Ok so, turns out there are a lot of MCUs like this, including a riscV triple core lockstep with ECC lol. No super cheap ones, but microchip makes the AVR-SD which leverages a pair of their AVR8 cores in lockstep with ECC flash and RAM. It’s ~$1, so I think I’ll pick that as my next toy project to play with. Turns out, Simpsons already did it.
Crashes caused by pilots failing to execute proper stall recovery procedures are surprisingly common, and similar accidents have happened before in aircraft with traditional control schemes, so I’m skeptical that there are any hardware changes that would have made much difference. The official report doesn’t identify the hardware or software as significant factors.
The moment to avoid the accident was probably the very first moment when Bonin entered a steep climb when the plane was already at 35,000 feet, only 2000 feet below the maximum altitude for its configuration.

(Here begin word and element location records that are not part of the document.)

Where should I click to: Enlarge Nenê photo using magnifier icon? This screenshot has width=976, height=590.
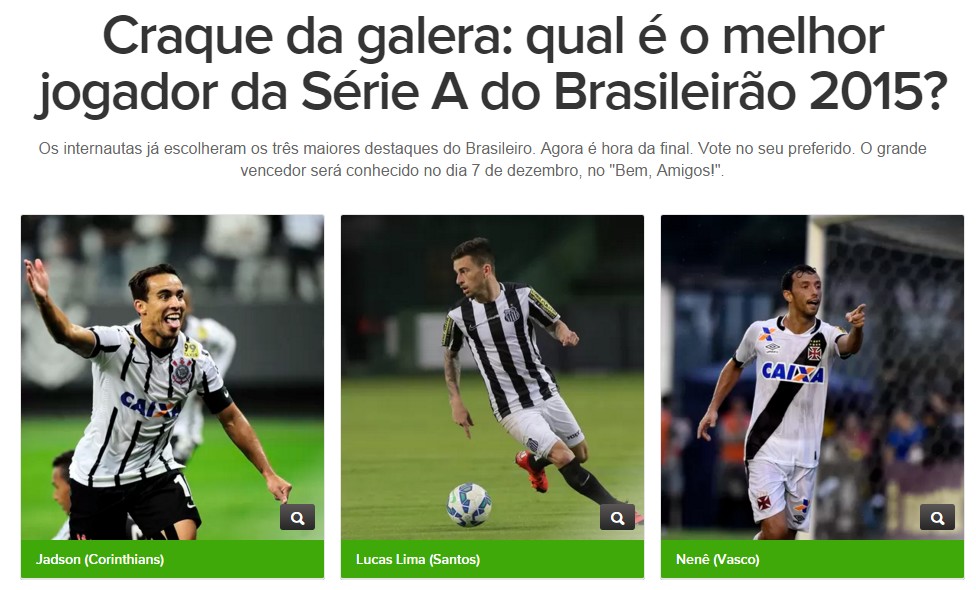(937, 517)
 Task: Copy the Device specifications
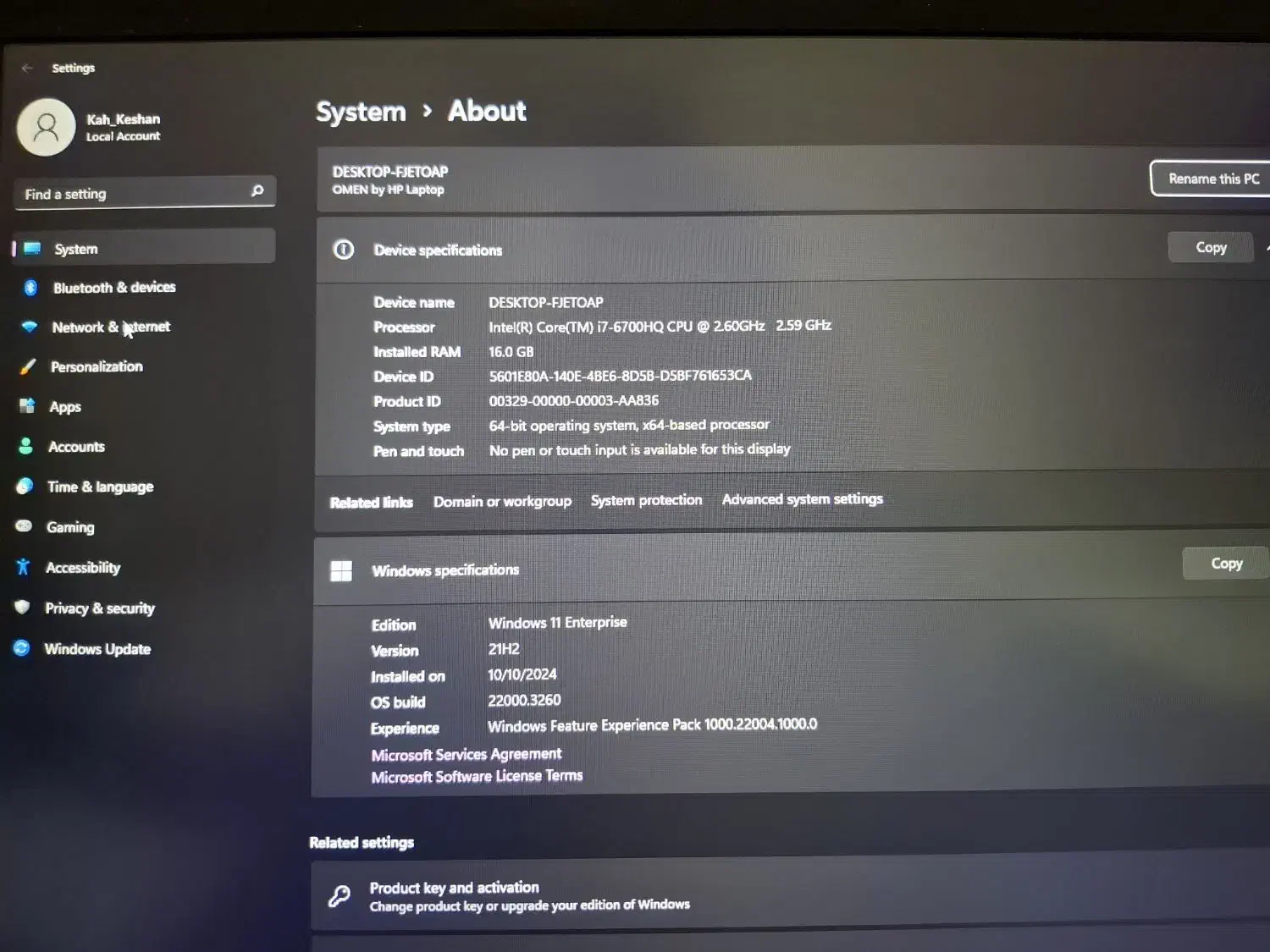coord(1210,247)
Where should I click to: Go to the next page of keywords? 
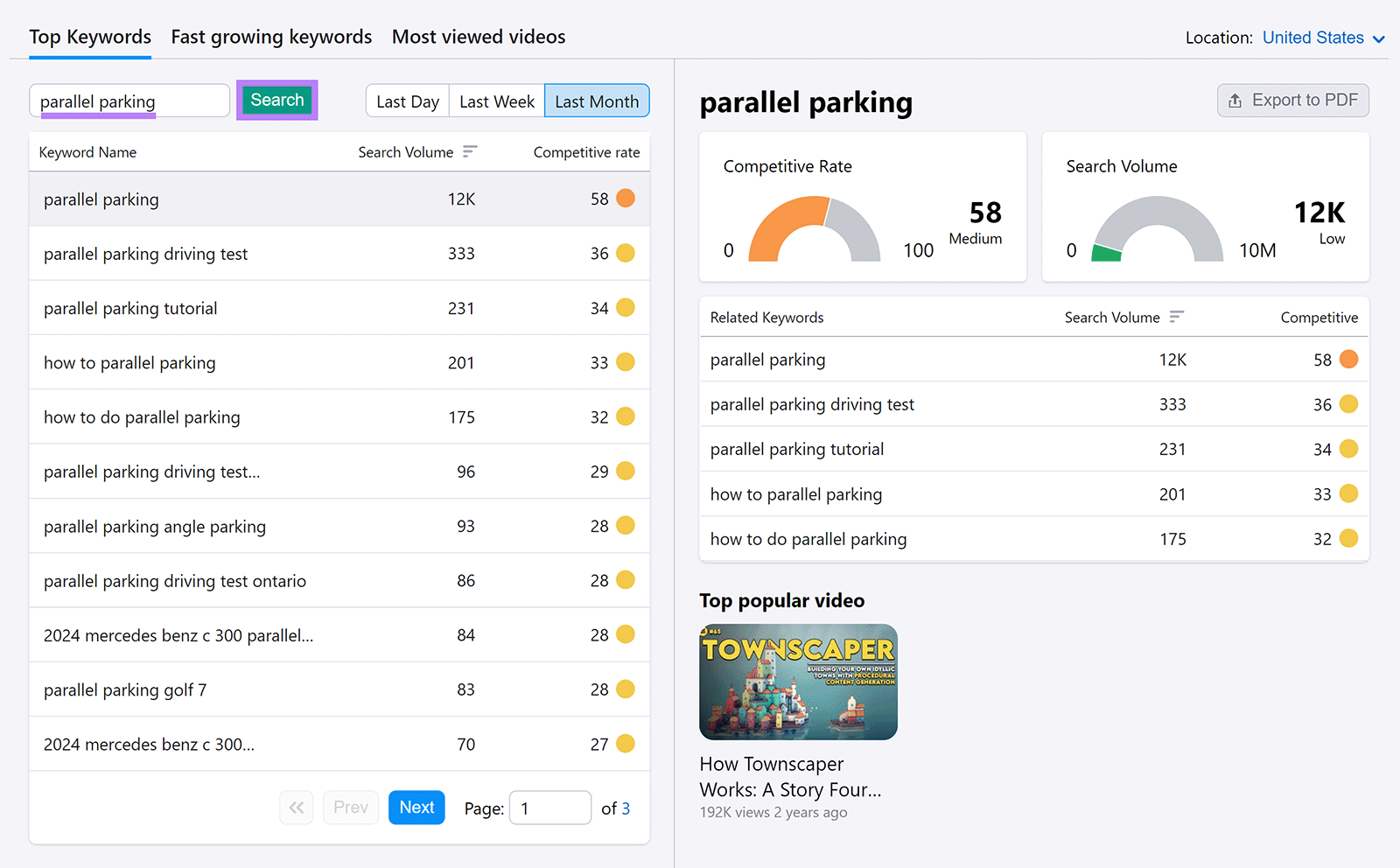click(416, 807)
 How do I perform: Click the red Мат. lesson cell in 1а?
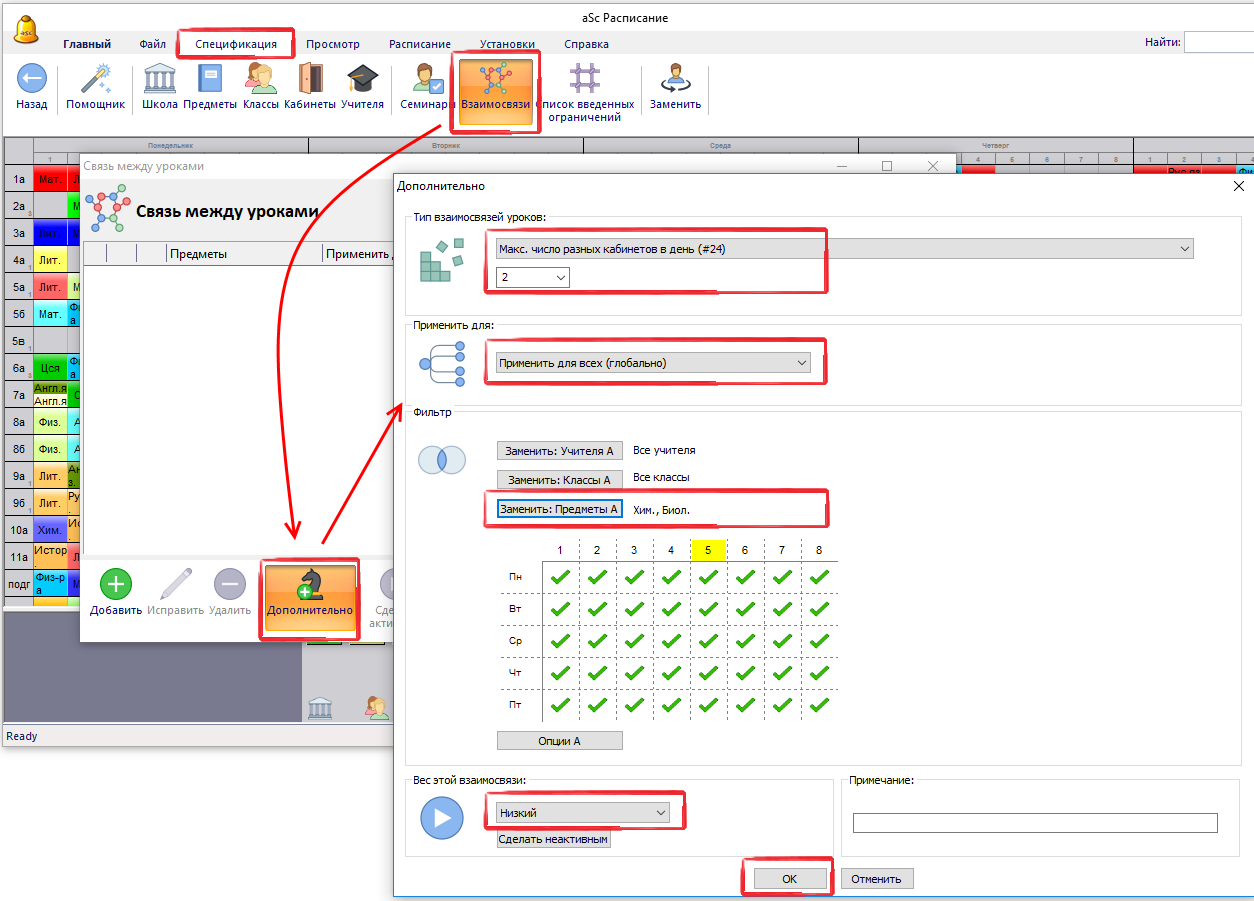tap(50, 180)
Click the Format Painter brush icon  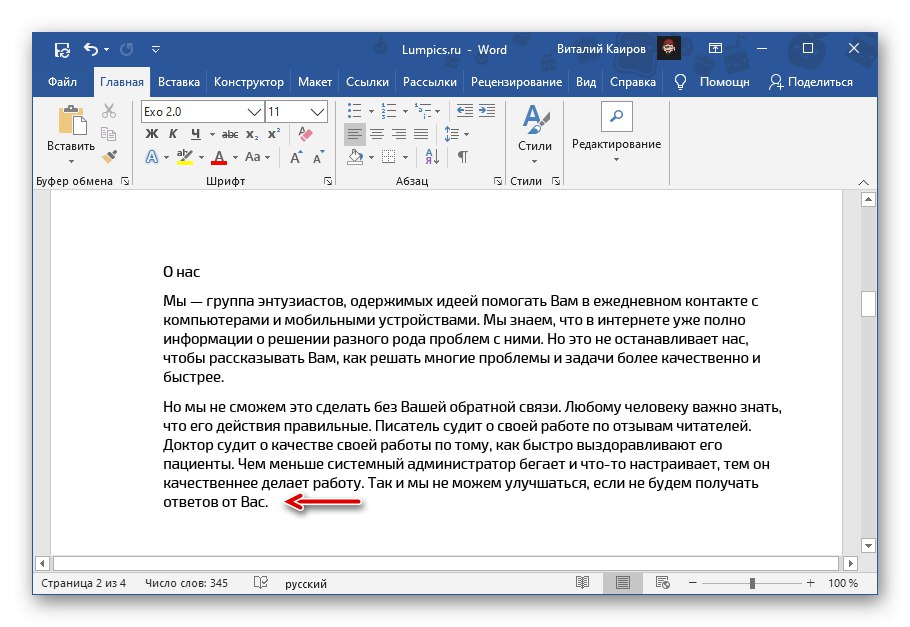pos(110,157)
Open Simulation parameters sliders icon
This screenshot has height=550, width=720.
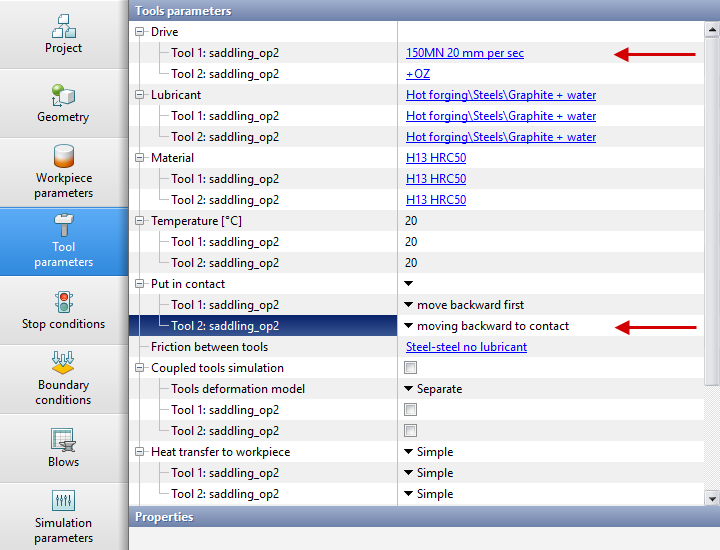coord(63,501)
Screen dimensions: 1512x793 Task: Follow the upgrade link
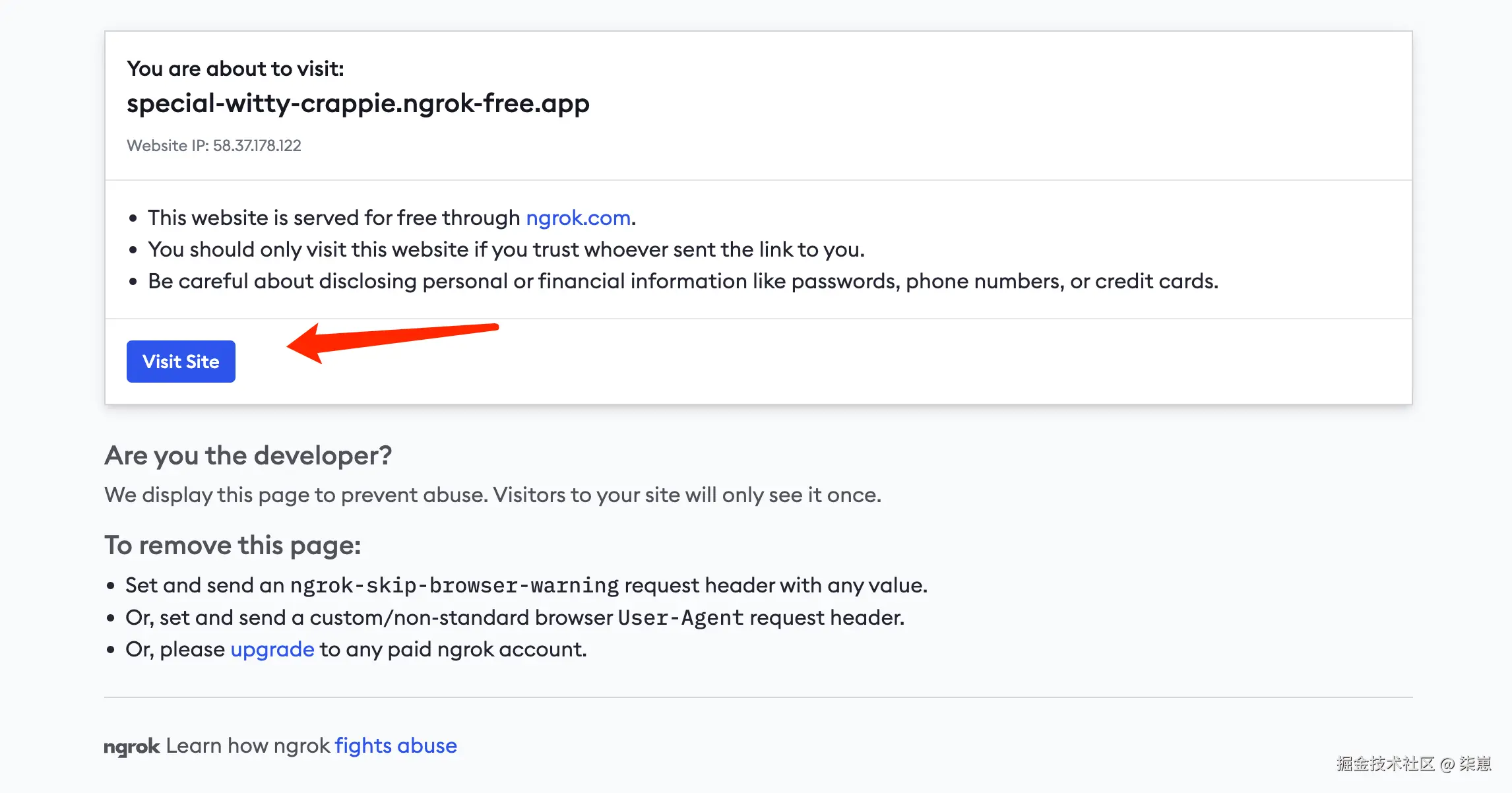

This was already a sufficiently insane thing to do that the other less senior pilot should have taken control, had CRM been functioning effectively. What actually happened is that both of the pilots in the cockpit at the start of the incident failed to identify that the plane was stalled despite the fact that (i) several stall warnings had sounded and (ii) the plane had climbed above its maximum altitude (where it would inevitably either stall or overspeed) and was now descending. It’s never very satisfying to blame pilots, but this was a monumental fuck up.
If the pilots genuinely disagree about control inputs there is not much that hardware or software can do to help. Even on aircraft with traditional mechanically linked control columns like the 737, the linkage will break if enough pressure is applied in opposite directions by each pilot (a protection against jamming).